Но утром наступило тяжкое похмелье. С пустыми карманами мы возвращались на пароход. И вновь однообразие рейса. Вахты, сон, соленая свинина, ругань боцмана и мечты о береге.
8
Прошло полгода. Я стал настоящим моряком. Меня поставили на руль. Приятно было стоять за штурвалом, чувствуя, как наша неуклюжая коробка покорно слушается тебя. «Бони Брук» ходил медленно, всего по девять миль в час, но руля слушался хорошо, и в этом было главное достоинство старого парохода.
Мы делали рейсы в Лондон, а затем, забрав груз, плыли в Мельбурн, заходя в Порт-Саид и Аден. Дни тянулись однообразно, похожие друг на друга, размеренные склянками. В Адене обычно стояли трое суток. Получив от штурмана деньги, моряки съезжали в юрких яликах на берег. Неприветлива была эта обожженная солнцем земля, но все-таки это была земля, а не зыбкая палуба. Спустив в портовых кабачках весь заработок, моряки возвращались на судно. И вновь — необъятная ширь океана, величественного и спокойного. Чувство оторванности от берега, от жизни в городах прошло, я привык к длительным рейсам, втянулся в эту жизнь… Однажды мы увидели советский танкер. Он прошел совсем близко от «Бони Брука», и я даже различал лица советских моряков. Танкер, по традиции, дал гудок, но наш капитан, пьяница Голдерс, не разрешил ответить на приветствие. Долго-долго я смотрел на серый силуэт советского танкера с красным флагом, и мечты о родине всколыхнулись во мне с новой силой. Когда же я прибуду к родным берегам? Я надеялся, что наше судно когда-нибудь поплывет в советский порт, и тогда… тогда только они меня и видели на «Бони Брук». Лишь бы попасть в Россию. Ведь может же такое случиться, что наш пароход пойдет с грузом к советским берегам. Никто в кубрике не знал, что я русский. Я был обычным матросом американского судна компании «Америкам экспорт лайн», и моя жизнь была обычной жизнью американского моряка. Работа, гулянки в портах и опять работа под окрики боцмана или штурмана.
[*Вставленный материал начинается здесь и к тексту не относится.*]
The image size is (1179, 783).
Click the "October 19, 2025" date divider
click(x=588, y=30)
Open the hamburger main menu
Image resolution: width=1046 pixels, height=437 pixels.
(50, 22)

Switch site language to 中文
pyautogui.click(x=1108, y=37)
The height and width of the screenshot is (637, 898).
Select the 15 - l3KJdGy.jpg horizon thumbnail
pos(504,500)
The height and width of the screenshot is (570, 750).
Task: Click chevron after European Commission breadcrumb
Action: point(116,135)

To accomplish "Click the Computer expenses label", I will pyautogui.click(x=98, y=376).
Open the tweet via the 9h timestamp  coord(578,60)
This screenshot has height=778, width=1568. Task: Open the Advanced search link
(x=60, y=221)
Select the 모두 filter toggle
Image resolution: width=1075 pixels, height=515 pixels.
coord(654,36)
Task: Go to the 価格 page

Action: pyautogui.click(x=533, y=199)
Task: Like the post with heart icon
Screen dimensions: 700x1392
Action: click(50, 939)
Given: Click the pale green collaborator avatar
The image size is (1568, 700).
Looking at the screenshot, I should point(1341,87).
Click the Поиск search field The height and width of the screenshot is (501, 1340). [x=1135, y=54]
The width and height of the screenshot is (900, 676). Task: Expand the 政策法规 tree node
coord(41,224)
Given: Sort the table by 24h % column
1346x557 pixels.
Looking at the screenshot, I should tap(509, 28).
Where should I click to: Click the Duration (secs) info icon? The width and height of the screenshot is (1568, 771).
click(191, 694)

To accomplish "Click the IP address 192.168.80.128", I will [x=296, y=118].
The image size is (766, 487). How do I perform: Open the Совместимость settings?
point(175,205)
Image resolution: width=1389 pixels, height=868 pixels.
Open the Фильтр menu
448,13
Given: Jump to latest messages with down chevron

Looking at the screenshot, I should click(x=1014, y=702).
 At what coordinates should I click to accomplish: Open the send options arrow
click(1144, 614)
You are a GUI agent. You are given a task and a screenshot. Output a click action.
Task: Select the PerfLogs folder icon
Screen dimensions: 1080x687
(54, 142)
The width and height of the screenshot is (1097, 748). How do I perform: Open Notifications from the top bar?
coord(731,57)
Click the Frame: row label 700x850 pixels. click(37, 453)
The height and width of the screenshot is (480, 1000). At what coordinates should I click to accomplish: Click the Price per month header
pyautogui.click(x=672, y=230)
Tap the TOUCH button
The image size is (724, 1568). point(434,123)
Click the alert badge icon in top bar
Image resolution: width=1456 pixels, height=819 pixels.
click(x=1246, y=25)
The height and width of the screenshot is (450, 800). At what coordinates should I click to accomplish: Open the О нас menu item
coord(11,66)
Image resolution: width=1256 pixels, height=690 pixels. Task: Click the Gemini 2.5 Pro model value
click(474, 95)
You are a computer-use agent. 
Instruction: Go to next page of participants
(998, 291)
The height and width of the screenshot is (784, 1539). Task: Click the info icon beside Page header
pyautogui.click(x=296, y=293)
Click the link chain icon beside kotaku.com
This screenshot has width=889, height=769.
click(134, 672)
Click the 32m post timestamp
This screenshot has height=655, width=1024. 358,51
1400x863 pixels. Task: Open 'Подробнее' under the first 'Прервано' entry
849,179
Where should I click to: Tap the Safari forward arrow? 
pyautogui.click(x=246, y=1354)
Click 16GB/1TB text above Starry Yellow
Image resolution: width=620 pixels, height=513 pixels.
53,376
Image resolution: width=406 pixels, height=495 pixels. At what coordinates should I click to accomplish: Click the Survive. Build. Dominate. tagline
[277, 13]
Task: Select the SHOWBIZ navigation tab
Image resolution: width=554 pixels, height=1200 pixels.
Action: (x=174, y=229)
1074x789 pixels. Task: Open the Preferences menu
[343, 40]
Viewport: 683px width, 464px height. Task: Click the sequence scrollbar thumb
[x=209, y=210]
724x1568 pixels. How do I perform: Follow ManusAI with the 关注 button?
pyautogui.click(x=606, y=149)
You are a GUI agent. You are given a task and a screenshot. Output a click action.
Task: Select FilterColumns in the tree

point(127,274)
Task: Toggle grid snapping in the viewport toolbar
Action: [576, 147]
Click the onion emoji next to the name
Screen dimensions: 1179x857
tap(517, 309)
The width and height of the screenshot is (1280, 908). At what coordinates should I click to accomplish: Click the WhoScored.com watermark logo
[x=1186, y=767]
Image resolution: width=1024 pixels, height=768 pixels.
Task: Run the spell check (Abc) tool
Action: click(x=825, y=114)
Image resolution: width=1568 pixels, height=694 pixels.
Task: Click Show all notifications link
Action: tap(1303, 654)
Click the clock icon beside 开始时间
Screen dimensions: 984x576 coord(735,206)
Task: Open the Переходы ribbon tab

Как-то в Ливерпуле мы с Оскаром решили прогуляться. День был теплый, но дождливый. Тщательно, до блеска, вычистив ботинки и выутюжив свои костюмы, купленные в Мельбурне, мы отправились на берег. Миновав припортовые кварталы, вышли к центру города. Под косым теплым редким дождем мокли серые здания, вереницы автомашин, среди которых краснели двухэтажные автобусы, облепленные рекламами. Людской поток. Витрины магазинов. Нищие под мокрыми зонтиками на углах. Полисмены в блестящих касках. Мы с Оскаром шли все дальше и дальше в поисках дешевого бара, и вдруг на одной улице я увидел красный флаг. Я остановился как вкопанный. Мокрый от дождя, над дверью скромного особняка висел красный с серпом, молотом и звездой у древка советский флаг. Сбоку от дверей отливала золотыми буквами небольшая вывеска: «Консульство СССР», по-русски и по-английски.
— Чего встал? Русского флага не видел? — Оскар недовольно потянул меня за рукав. — Деньги еще есть, пойдем в таверну.
Машинально я тронулся за ним, однако вывеска консульства не давала мне покоя. Это же наше, русское, советское консульство! А что, если зайти, поговорить, узнать, можно ли мне вернуться на родину? Меня должны понять. А вдруг выгонят? Скажут, какой же ты русский, если даже по-русски плохо говоришь. Недавно, взяв в руки русскую газету в Шербуре во время стоянки, я, украдкой читая ее, не понял, что за слово «коврига». Нет, я, конечно, зайду. Эти мысли не давали мне уснуть, когда мы с Оскаром вернулись в наш кубрик. Ворочаясь на своем узком ложе, я не переставал думать о консульстве. Вышел на палубу. Дождь перестал. Я присел к фальшборту, глядя на мирно мигающие огоньки набережной и на звезды. Эти же звезды сейчас светят над моей родиной. И какой-нибудь парень, вроде меня, смотрит на звезды.